SUPPLIED INFORMATION START

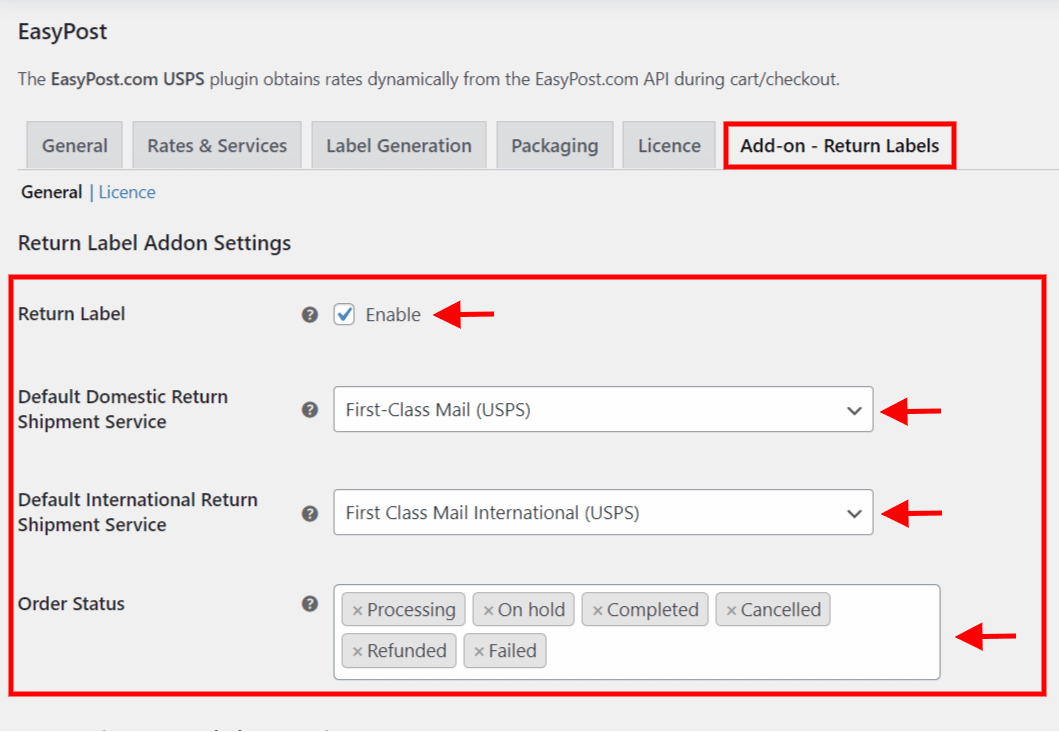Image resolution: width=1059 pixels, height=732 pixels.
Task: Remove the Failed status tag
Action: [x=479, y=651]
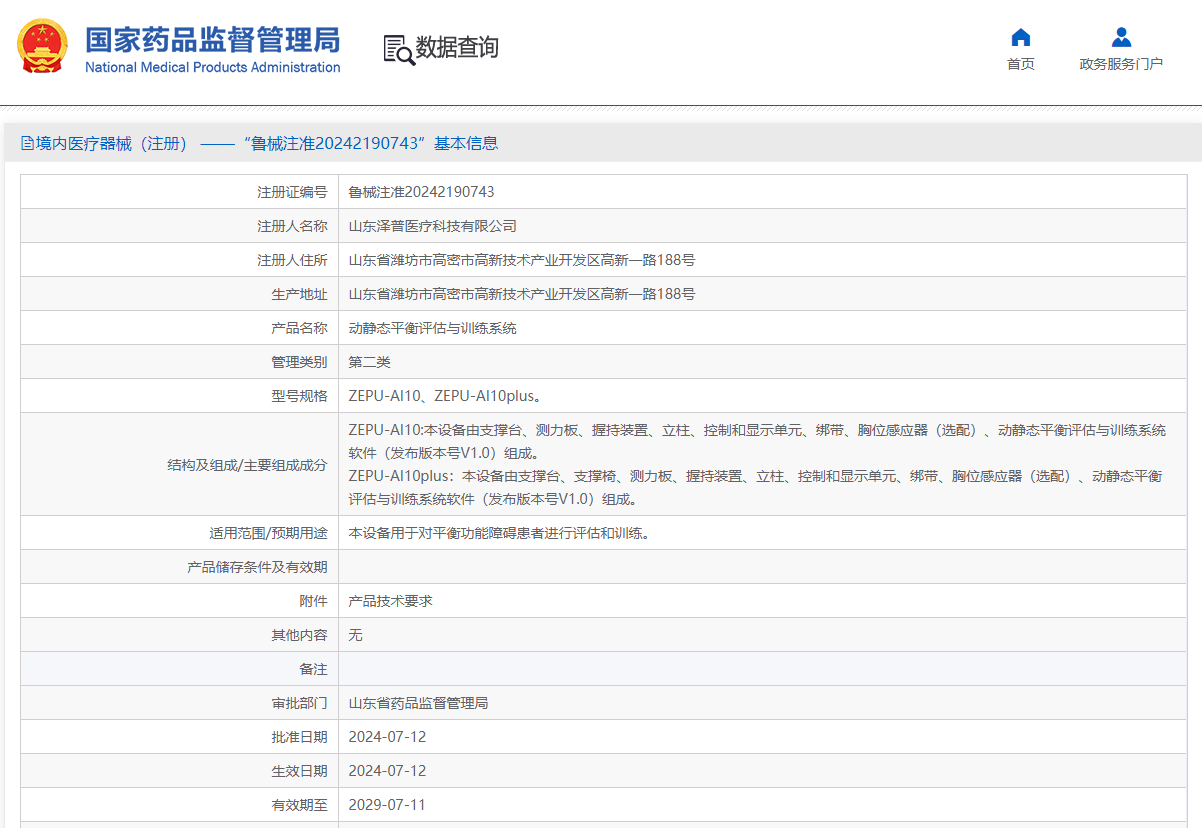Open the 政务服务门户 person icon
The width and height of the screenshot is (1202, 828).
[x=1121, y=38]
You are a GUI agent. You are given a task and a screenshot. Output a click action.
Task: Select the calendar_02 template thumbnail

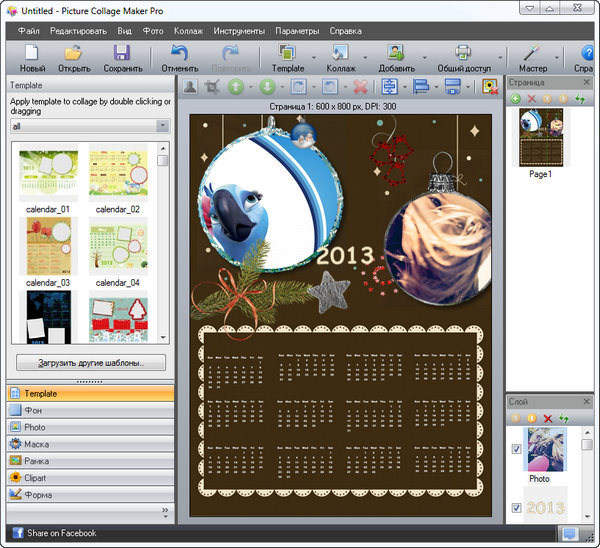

SUPPLIED INFORMATION END
SUPPLIED INFORMATION START

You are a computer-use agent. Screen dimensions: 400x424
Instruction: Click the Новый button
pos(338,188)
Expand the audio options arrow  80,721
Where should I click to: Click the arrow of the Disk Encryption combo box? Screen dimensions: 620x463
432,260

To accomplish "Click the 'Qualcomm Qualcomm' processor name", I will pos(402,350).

SUPPLIED INFORMATION END
SUPPLIED INFORMATION START

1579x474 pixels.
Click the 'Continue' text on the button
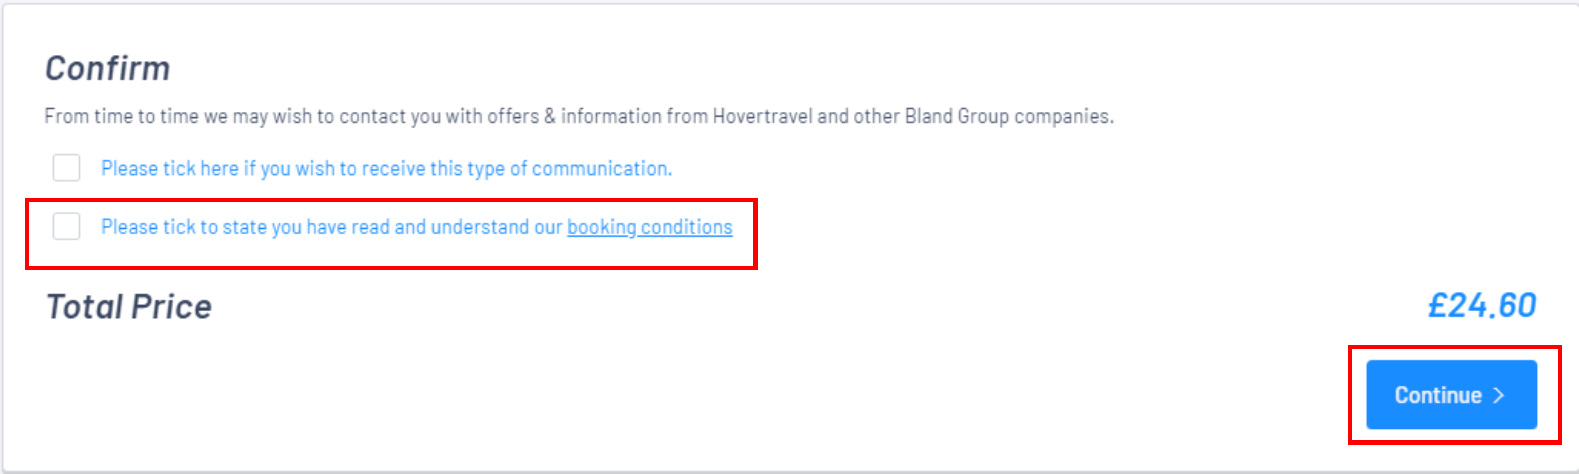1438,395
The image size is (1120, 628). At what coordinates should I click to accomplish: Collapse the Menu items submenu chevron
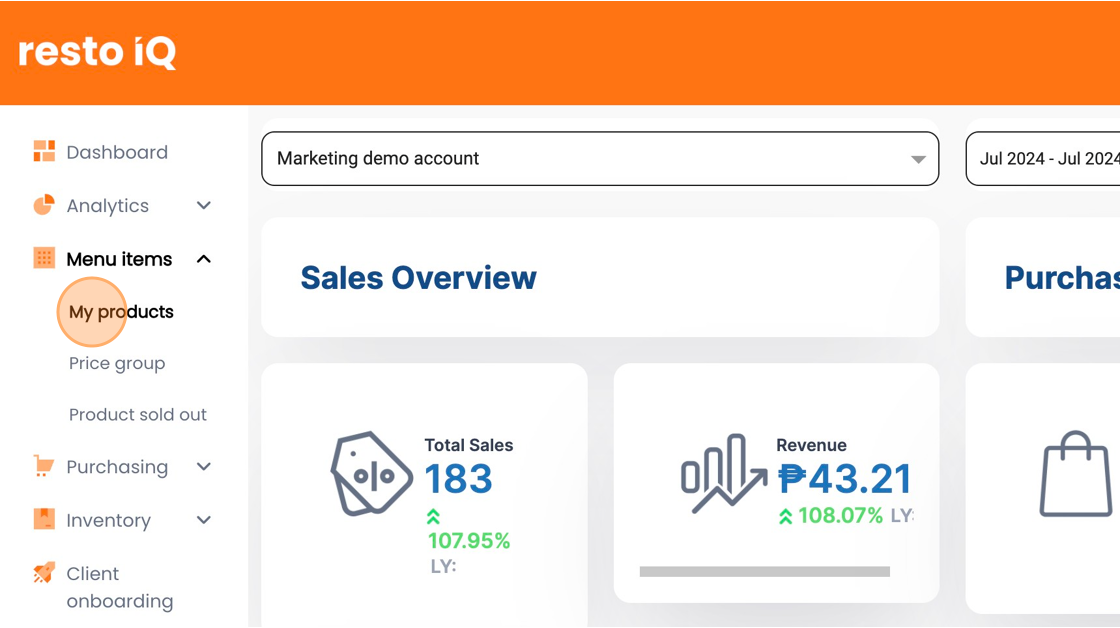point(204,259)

SUPPLIED INFORMATION END

* _PROBLEM STATEMENT_
Within the entries above, report how many lines contain the word "agent"; the figure is all that is wanted.

* _TASK ANSWER_
2